Names and prayers
Music by Victoria Jordanova, reviewed by PATRIC STANDFORD
Innova innova 614
|
|
Described as 'composer and performer' and the creator of 'graceful and surreal expressions of haunting beauty' Jordanova is an American, born in the former Yugoslavia, with degrees from Belgrade conservatory and Michigan State, and a past holder of a Langley Fellowship to New York University. She plays the harp as well as the piano, and made a Requiem for Bosnia in 1993 which apparently aroused some enthusiastic listener response.
A decade later comes this follow-up composition, Outer Circles, a 'sound sculpture' in seven sections, inspired by the '9-11 Commemorative Net' broadcast around the world on the second anniversary of the tragedy by amateur radio operators. The collage of names and prayers in many languages follows the belief that by whispering these, communication can be made with the departed.

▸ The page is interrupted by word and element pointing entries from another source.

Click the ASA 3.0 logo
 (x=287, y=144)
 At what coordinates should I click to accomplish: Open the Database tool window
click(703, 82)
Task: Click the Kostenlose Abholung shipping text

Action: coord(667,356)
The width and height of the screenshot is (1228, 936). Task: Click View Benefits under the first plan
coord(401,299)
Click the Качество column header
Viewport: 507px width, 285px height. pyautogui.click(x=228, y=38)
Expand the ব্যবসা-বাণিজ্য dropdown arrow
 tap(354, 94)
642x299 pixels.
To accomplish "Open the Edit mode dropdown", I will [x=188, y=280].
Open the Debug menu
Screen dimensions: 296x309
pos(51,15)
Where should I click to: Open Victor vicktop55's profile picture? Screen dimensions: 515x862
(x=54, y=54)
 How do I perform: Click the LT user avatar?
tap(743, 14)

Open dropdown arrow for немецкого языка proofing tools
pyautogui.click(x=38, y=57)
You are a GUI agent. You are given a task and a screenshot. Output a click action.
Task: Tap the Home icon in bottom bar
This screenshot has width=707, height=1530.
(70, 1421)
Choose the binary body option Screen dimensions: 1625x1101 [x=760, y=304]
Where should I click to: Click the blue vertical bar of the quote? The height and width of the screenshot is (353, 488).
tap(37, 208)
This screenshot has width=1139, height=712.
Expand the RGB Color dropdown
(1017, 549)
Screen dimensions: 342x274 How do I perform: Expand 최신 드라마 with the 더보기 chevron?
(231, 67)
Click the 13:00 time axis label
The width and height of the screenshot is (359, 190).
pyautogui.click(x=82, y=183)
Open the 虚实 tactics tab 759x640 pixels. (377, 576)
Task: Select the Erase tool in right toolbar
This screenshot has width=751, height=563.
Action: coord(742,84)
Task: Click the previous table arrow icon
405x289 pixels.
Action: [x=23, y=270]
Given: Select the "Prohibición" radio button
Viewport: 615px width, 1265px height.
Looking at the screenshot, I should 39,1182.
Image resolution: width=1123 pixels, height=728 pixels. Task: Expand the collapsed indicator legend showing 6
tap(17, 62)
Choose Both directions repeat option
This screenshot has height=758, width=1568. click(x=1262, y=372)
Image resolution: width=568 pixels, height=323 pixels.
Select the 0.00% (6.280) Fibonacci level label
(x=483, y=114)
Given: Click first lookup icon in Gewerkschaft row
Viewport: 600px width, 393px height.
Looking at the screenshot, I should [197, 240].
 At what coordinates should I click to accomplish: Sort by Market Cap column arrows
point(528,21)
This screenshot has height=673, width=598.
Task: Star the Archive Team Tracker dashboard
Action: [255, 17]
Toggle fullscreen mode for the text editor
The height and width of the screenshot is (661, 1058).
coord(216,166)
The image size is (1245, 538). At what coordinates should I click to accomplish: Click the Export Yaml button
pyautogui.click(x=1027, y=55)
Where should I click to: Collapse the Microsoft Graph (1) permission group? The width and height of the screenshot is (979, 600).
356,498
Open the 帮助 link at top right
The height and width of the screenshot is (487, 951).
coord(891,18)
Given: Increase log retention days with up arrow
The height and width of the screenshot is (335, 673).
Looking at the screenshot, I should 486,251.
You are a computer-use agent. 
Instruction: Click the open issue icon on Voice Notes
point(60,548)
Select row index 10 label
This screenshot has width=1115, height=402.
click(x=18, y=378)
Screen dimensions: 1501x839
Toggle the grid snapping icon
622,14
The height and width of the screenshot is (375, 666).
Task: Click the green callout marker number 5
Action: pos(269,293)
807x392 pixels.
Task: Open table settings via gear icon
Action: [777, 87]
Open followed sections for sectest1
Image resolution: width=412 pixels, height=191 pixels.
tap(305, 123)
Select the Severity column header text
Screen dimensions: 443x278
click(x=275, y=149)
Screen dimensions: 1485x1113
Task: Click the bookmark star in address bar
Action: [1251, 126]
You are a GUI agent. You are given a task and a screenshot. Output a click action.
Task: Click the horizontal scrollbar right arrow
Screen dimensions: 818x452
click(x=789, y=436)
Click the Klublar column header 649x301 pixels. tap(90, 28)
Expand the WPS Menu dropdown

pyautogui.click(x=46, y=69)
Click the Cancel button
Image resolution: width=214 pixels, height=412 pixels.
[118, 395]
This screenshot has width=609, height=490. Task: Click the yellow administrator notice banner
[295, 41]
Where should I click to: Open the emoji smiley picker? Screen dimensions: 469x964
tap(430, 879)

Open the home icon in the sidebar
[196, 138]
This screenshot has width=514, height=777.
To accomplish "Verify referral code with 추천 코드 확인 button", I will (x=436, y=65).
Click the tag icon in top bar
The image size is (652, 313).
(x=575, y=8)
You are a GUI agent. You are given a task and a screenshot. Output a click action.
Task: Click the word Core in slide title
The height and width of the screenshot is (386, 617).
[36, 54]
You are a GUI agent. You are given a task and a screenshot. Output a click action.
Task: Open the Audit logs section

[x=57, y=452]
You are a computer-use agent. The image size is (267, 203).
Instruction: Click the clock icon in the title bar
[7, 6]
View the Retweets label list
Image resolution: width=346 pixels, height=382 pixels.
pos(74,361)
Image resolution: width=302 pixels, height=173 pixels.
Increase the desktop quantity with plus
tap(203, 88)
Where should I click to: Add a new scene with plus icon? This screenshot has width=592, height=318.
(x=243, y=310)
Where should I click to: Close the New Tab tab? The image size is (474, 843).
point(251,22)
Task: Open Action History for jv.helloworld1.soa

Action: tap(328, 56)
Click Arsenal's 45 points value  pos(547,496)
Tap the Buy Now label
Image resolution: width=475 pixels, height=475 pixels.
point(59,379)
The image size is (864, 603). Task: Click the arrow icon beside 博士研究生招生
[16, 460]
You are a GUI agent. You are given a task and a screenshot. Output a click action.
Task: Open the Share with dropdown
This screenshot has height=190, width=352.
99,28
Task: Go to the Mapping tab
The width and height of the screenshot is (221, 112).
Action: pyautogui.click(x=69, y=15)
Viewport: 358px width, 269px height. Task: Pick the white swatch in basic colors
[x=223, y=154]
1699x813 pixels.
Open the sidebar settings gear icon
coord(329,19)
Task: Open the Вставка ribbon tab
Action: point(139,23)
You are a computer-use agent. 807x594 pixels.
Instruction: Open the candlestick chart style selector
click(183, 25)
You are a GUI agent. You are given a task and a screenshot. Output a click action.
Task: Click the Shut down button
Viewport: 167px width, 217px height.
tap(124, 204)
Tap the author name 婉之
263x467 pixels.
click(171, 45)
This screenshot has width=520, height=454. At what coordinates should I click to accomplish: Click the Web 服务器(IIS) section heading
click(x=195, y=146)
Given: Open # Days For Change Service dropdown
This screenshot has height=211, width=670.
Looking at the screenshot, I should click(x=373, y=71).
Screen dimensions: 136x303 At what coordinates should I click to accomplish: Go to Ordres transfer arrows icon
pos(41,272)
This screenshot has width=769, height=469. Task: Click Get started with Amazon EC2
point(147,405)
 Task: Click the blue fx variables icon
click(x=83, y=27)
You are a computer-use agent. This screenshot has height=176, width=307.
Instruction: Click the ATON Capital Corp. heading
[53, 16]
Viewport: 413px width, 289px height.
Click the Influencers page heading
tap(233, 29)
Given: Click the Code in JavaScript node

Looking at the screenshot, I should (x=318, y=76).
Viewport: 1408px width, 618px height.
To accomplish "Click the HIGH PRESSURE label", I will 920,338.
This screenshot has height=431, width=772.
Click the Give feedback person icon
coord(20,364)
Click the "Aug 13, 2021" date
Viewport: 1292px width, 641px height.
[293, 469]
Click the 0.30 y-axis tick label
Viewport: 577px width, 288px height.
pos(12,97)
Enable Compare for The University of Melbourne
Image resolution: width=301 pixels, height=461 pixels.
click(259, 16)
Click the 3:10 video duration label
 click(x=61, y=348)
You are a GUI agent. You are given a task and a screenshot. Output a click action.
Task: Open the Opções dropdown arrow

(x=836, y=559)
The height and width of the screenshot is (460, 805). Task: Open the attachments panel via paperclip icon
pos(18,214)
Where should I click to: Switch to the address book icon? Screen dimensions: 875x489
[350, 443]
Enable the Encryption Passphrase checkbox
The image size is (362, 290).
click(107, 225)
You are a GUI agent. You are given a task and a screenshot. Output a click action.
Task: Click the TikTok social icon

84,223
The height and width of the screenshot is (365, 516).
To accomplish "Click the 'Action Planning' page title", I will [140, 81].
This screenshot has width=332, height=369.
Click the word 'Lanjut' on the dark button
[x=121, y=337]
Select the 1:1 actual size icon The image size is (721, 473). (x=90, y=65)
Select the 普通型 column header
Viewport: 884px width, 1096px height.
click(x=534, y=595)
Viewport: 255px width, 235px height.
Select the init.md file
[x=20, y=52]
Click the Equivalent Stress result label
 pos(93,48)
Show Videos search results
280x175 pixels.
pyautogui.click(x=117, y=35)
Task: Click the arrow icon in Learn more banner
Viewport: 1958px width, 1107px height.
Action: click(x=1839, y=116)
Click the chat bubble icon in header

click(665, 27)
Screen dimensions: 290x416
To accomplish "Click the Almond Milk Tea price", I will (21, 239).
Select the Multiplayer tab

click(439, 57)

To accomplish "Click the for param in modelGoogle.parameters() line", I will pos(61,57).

The work lasts about 40 minutes (though some track timings are quite inaccurate) and could, in the right frame of mind, be appealing
[listen -- track 1, 0:30-1:27].
But by half time the appeal is fast diminishing
[listen -- track 4, 0:00-1:00].
There is an additional shorter work, also a computer creation, described as a coda to Outer Circles. Le Campane is the sound of bells, assisted by harp harmonics to evoke an image of a 12th century church at the centre of a small Italian town
[listen -- track 8, 0:00-0:37]
receding into the background as the wind and sea take over
[listen -- track 8, 5:09-6:10].
But outside incidental theatre or film sound, this is all very empty both technically and artistically.